RAY CUNHA
BRASÍLIA, 21 DE
AGOSTO DE 2019 – A Comissão de Constituição e Justiça da Câmara dos
Deputados aprovou em caráter conclusivo, ontem, o Projeto de Lei 1549/2003, de
autoria do deputado Celso Russomanno (PRB/SP), que regulamenta a acupuntura no
Brasil; seguirá direto para o Senado, a menos que haja recurso exigindo que a
matéria vá para o plenário.
O projeto regulamenta a prática da acupuntura aos profissionais
com diploma de nível superior expedido por instituição reconhecida, nacional ou
estrangeira; com diploma de nível superior na área de saúde, com especialização
em acupuntura; graduados em curso técnico em acupuntura expedido por
instituição reconhecida; sem diploma, mas com pelo menos cinco anos comprovados
exercendo a profissão.
Instituições que representam a categoria afirmam que há no
Brasil cerca de 160 mil trabalhadores em acupuntura. Na maioria dos países do
planeta, especialmente no Primeiro Mundo, a acupuntura é reconhecida e
utilizada em escala como terapia, mas no Brasil sempre houve resistência a esta
ciência por parte dos médicos.
Por exemplo, o deputado Hiran Gonçalves (PP/RR), que é
médico e foi relator do projeto, acha que somente médicos alopatas devem
praticar acupuntura. “Nós estamos tratando de uma especialidade médica. Ao
tentar regulamentar a profissão de acupunturista para quem não fez medicina estamos
dando o direito a uma pessoa que não tem conhecimento de anatomia, de
fisiologia, de neuroanatomia, de neurologia, enfim, pré-requisitos necessários,
de praticar uma atividade que envolve inclusive procedimentos invasivos” – ilude-se.

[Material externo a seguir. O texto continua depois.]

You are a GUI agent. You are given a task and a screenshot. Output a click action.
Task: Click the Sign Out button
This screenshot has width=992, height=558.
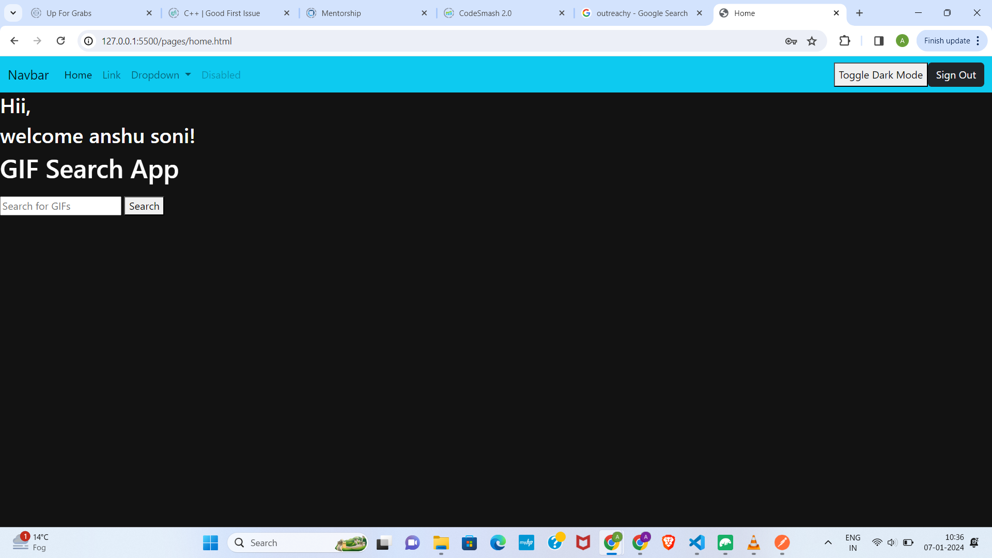pyautogui.click(x=956, y=75)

Hiran está cem por cento enganado. Acupuntura é apenas uma
das terapias da Medicina Tradicional Chinesa (MTC), ciência que trabalha
basicamente com as energias Yin e Yang, as quais perpassam toda a matéria.
Alicerçada no taoísmo, os adeptos desta ciência acreditam na existência do
espírito; a ciência ocidental, não.
Quanto aos conhecimentos do corpo humano, fiz apenas curso
técnico, na Escola Nacional de Acupuntura (ENAc), mas com grade que contemplava
todas as disciplinas de conhecimento do corpo humano. De quebra, ao sair de lá,
mergulhei no estudo do períspirito. Os médicos que lerem este texto podem até
rir, mas os médios que o lerem sabem do que estou falando.

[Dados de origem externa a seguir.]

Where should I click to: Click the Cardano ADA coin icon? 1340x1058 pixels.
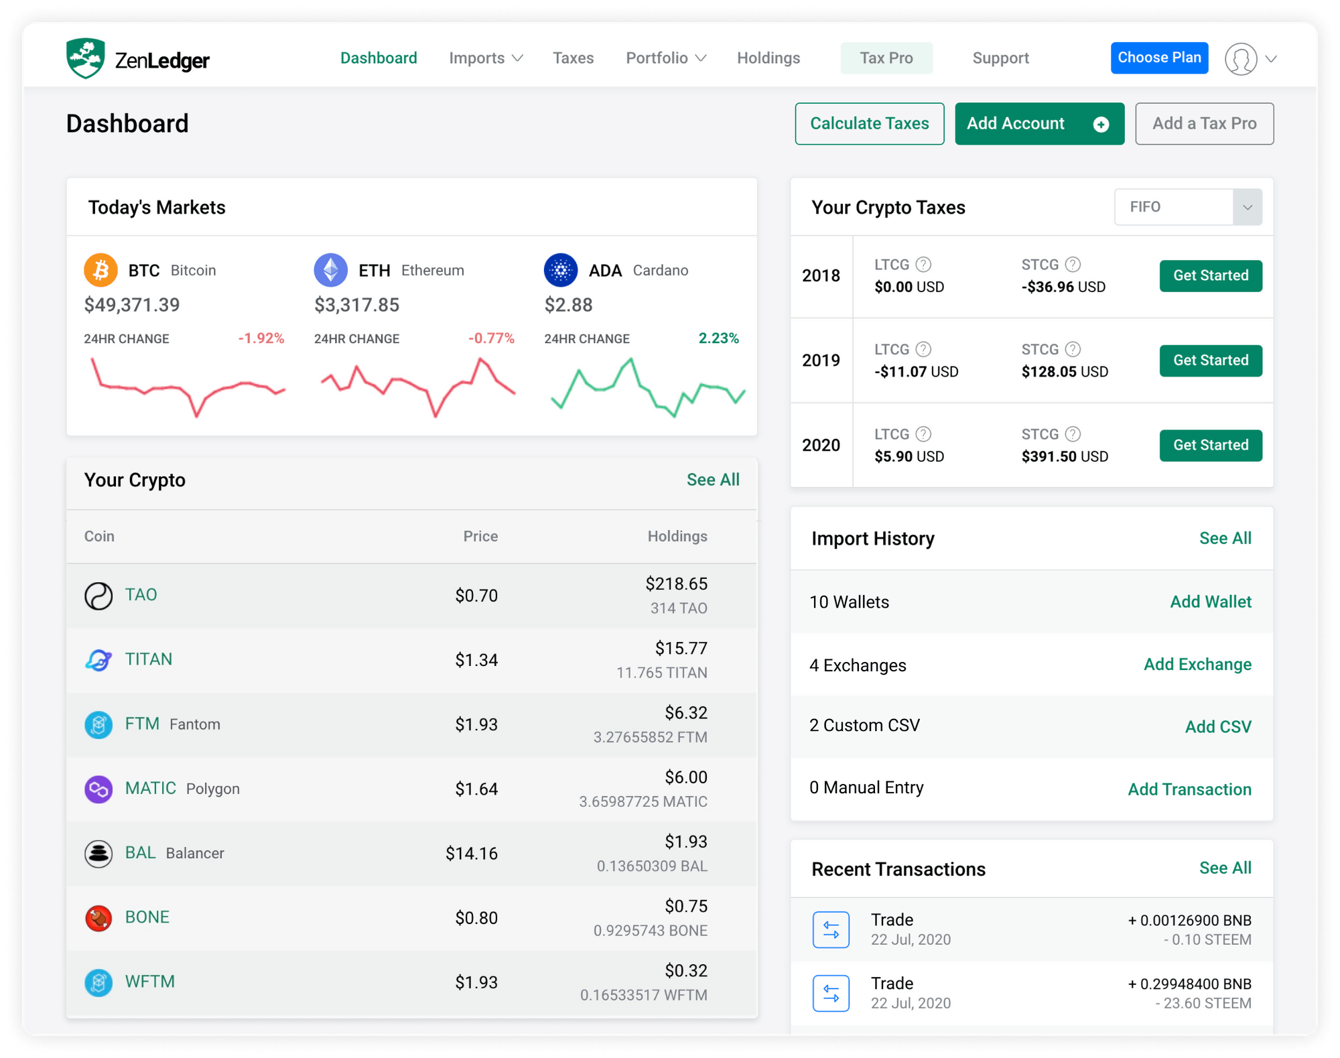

E no meu curso técnico houve até trabalho de conclusão. O
meu foi inusitado. Como sou ficcionista, apresentei um romance, FOGO NO CORAÇÃO, um thriller policial tendo como pano de fundo o dia a dia de alguns
acupunturistas em Brasília. Neste livro, a filosofia, a ciência, a técnica, a
prática e a poesia da Medicina Tradicional Chinesa representam os sete oitavos
do iceberg.
Agora, o pau vai comer no Senado, que está cheio de médicos, e os médicos querem apito!
Agora, o pau vai comer no Senado, que está cheio de médicos, e os médicos querem apito!